Direktorat Jenderal Pajak (DJP) menetapkan pelaporan Surat Pemberitahuan Tahunan (SPT) tahun 2026 wajib melalui Coretax.
Bila wajib pajak tak berkenan melaporkan secara online, bisa mendatangi Kantor Pelayanan Pajak (KPP) terdekat.
Pelaporan SPT sengaja dibuat online guna memperingkas dan mempercepat proses, sehingga target penerimaan pajak segera tercapai. Sistem Coretax menjembatani hal ini dengan operator bisa memantau secara real-time perkembangan berapa wajib pajak yang sudah melapor SPT Tahunan.

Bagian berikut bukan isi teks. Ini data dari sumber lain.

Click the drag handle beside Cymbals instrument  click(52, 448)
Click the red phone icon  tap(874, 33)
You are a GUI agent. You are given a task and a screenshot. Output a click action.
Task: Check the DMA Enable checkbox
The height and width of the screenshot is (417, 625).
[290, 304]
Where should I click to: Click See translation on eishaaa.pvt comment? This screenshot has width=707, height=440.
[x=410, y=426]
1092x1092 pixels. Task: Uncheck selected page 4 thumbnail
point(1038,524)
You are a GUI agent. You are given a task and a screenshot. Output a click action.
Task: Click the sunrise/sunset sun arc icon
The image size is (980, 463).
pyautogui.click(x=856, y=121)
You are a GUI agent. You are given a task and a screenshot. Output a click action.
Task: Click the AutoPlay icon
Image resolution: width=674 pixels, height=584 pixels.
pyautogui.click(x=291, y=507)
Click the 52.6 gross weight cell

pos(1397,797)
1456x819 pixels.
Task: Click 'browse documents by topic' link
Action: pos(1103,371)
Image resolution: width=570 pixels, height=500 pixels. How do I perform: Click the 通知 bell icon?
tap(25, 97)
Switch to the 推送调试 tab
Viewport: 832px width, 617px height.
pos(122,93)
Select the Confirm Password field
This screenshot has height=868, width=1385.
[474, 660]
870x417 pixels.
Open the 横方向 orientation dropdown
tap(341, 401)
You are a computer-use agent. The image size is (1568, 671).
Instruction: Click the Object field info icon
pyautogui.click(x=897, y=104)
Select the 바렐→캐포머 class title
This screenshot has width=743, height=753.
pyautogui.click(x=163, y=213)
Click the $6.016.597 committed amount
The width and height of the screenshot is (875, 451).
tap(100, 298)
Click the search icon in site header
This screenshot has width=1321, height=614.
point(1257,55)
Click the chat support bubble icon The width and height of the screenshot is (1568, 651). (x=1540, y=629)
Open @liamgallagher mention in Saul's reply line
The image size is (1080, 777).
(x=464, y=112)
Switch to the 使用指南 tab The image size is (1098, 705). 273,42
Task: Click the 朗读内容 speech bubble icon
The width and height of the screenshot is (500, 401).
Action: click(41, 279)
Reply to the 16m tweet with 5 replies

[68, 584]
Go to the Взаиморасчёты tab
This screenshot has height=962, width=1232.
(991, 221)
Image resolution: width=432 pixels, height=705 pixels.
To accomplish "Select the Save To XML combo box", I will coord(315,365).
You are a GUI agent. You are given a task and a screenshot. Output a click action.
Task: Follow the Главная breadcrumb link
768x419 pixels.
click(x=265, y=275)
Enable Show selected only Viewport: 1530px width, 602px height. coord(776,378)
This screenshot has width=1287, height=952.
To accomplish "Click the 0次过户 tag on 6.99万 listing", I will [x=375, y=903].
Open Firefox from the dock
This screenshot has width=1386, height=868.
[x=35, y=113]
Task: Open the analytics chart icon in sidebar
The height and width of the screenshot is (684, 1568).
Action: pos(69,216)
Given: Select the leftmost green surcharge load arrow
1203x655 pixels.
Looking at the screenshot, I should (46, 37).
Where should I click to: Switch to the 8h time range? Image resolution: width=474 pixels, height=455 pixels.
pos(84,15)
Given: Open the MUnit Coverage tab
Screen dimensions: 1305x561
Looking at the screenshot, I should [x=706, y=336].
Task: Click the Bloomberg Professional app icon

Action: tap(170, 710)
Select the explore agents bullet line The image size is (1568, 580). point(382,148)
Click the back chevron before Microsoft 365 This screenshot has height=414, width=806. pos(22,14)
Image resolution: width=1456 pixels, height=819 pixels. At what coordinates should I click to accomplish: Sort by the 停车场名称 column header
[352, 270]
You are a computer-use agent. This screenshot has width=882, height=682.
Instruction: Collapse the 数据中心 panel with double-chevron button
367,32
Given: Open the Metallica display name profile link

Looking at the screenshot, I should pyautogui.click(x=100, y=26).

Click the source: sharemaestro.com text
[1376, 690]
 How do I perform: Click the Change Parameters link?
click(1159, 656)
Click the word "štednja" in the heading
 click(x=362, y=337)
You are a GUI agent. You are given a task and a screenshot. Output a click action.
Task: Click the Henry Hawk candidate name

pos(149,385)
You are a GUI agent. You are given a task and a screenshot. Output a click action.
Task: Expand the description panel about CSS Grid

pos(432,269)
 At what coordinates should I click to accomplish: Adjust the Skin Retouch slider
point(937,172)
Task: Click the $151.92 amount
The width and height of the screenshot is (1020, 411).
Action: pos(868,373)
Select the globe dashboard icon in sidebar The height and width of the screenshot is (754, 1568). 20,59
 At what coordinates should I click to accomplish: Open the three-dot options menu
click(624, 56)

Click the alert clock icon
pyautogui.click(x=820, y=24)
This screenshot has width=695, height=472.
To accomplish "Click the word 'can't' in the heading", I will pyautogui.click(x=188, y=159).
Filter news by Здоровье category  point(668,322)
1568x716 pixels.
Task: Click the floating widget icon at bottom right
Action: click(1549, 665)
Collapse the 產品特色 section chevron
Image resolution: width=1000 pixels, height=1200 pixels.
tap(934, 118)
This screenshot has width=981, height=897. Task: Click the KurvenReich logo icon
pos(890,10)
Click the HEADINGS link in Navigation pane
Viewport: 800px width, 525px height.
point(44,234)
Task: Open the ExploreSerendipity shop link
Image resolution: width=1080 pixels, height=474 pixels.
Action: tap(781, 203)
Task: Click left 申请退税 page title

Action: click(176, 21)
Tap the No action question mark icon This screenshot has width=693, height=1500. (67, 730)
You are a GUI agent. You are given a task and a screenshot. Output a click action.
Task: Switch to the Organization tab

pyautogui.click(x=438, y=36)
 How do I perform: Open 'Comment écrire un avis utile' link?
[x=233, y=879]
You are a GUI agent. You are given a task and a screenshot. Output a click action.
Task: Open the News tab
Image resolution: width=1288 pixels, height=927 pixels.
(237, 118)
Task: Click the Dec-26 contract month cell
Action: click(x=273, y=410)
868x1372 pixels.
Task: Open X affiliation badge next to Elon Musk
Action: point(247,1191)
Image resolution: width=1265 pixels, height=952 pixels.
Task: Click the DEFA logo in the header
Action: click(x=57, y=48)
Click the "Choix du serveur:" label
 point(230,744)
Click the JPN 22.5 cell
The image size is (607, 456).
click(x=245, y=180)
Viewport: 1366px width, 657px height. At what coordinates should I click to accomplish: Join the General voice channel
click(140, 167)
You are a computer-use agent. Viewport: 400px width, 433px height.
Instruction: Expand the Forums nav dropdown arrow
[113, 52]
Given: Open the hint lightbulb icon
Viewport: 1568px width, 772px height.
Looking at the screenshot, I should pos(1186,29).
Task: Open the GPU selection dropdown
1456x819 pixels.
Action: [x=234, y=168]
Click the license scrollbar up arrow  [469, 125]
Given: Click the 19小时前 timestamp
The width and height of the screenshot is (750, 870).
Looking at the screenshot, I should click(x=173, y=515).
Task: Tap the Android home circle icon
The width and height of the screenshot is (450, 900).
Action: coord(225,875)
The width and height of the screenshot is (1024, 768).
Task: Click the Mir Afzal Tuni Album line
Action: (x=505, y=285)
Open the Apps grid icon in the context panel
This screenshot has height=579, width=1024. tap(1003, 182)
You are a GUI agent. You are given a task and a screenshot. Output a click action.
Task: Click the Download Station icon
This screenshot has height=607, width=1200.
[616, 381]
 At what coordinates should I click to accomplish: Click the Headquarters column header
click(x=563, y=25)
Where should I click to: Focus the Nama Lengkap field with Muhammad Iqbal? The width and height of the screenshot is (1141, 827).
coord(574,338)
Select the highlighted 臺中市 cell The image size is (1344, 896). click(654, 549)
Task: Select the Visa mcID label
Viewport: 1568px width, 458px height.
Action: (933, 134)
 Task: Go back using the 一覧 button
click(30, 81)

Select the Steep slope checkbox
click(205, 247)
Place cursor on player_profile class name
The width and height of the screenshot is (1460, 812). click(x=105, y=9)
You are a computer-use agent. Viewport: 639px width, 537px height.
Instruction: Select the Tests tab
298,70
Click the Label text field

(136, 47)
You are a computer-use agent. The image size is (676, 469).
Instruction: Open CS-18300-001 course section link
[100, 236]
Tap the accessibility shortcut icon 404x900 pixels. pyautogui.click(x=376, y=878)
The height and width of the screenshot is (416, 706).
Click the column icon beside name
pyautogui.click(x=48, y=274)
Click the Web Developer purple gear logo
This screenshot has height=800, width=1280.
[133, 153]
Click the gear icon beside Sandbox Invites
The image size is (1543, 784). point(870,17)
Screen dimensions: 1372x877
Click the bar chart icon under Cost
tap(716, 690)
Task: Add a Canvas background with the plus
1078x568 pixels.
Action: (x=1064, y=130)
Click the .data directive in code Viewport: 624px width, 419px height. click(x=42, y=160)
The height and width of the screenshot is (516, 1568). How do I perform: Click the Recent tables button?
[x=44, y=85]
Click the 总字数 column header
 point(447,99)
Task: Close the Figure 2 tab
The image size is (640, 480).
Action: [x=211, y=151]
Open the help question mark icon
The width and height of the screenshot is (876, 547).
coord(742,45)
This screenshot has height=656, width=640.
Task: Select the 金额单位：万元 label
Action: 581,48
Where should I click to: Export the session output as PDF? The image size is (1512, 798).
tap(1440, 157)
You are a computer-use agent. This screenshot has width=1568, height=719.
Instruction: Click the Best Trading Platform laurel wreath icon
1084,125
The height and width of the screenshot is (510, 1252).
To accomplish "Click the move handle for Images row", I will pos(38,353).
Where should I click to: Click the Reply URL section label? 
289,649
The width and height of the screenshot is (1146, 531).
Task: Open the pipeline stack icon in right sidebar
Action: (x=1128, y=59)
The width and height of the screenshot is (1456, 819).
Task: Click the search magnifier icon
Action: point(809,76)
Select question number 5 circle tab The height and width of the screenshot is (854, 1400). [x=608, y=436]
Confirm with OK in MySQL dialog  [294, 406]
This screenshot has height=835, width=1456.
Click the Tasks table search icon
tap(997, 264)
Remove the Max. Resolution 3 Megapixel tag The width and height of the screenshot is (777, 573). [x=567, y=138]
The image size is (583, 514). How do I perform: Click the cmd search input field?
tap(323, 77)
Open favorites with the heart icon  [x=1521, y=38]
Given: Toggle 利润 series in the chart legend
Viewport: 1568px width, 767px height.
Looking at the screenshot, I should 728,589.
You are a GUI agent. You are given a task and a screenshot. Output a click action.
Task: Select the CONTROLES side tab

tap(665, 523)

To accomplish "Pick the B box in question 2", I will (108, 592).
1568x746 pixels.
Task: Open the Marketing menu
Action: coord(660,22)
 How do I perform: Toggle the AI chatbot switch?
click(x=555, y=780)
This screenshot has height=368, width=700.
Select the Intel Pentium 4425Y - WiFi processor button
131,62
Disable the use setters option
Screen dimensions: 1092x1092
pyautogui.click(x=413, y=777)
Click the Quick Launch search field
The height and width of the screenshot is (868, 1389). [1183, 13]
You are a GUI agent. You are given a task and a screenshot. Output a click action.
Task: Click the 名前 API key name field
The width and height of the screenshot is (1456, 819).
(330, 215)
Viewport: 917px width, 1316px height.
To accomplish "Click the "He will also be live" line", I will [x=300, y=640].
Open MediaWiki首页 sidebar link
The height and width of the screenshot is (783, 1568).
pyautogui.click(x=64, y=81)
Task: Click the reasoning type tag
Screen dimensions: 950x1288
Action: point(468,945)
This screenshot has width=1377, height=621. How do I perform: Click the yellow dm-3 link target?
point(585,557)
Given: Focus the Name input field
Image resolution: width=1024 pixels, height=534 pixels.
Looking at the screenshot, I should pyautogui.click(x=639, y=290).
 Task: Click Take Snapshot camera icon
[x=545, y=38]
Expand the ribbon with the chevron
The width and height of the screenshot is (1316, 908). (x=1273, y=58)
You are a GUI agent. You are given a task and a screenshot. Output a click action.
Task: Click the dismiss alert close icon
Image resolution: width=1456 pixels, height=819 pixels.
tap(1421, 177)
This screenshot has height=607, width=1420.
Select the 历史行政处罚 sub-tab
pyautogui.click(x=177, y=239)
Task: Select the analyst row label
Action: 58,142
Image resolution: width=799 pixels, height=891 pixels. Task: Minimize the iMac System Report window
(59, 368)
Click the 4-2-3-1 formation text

Pelaporan SPT wajib pajak orang pribadi (OP) diperpanjang. Dari awalnya 31 Maret 2026 menjadi 30 April 2026 sama dengan batas waktu wajib pajak Badan.
“Fix diperpanjang sampai akhir April, perpanjangan satu bulan,” ujar Menteri Keuangan Purbaya Yudhi Sadewa dikutip dari Kompas.com, Rabu (25/3/2026).
Lantas bagaimana cara melapor SPT Tahunan di Coretax? sebelum itu setelah aktivasi akun Coretax, wajib pajak perlu memeriksa bukti potong BPA1. Berikut caranya dikutip dari pajak.go.id.
Cek bukti potong PPh 21
- Login ke coretaxdjp.pajak.go.id
- Setelah masuk, pilih modul Portal Saya lalu klik menu Dokumen Saya
- Lalu cari dokumen berjudul Bukti Potong PPh Pasal 21 A1 (BPA1)
- Gulir tabel ke bagian kanan dan klik tombol Unduh untuk download bukti potong
- Bila dokumen belum muncul klik tombol refresh
Cara unggah bukti potong
Setelah mengunduhnya, wajib pajak bisa mengisi lalu mengunggah bukti potong BPA1. Berikut caranya.
- Buka menu Surat Pemberitahuan (SPT) lalu klik konsep SPT Tahunan
- Lalu masuk ke bagian Lampiran SPT, pilih Daftar Bukti Potong atau Pemungutan Pajak Penghasilan
- Pada bagian tersebut, wajib pajak dapat menambahkan data dengan memilih opsi Tambah Data atau Upload Dokumen, kemudian mengisi informasi sesuai dengan bukti potong yang dimiliki
- Setelah data dimasukkan dan dokumen diunggah, pengguna dapat menyimpan data tersebut sebelum melanjutkan proses pelaporan SPT
Namun, apabila bukti potong sudah dilaporkan oleh pemberi kerja dan tercatat dalam sistem DJP, data biasanya akan muncul secara otomatis saat pengisian SPT.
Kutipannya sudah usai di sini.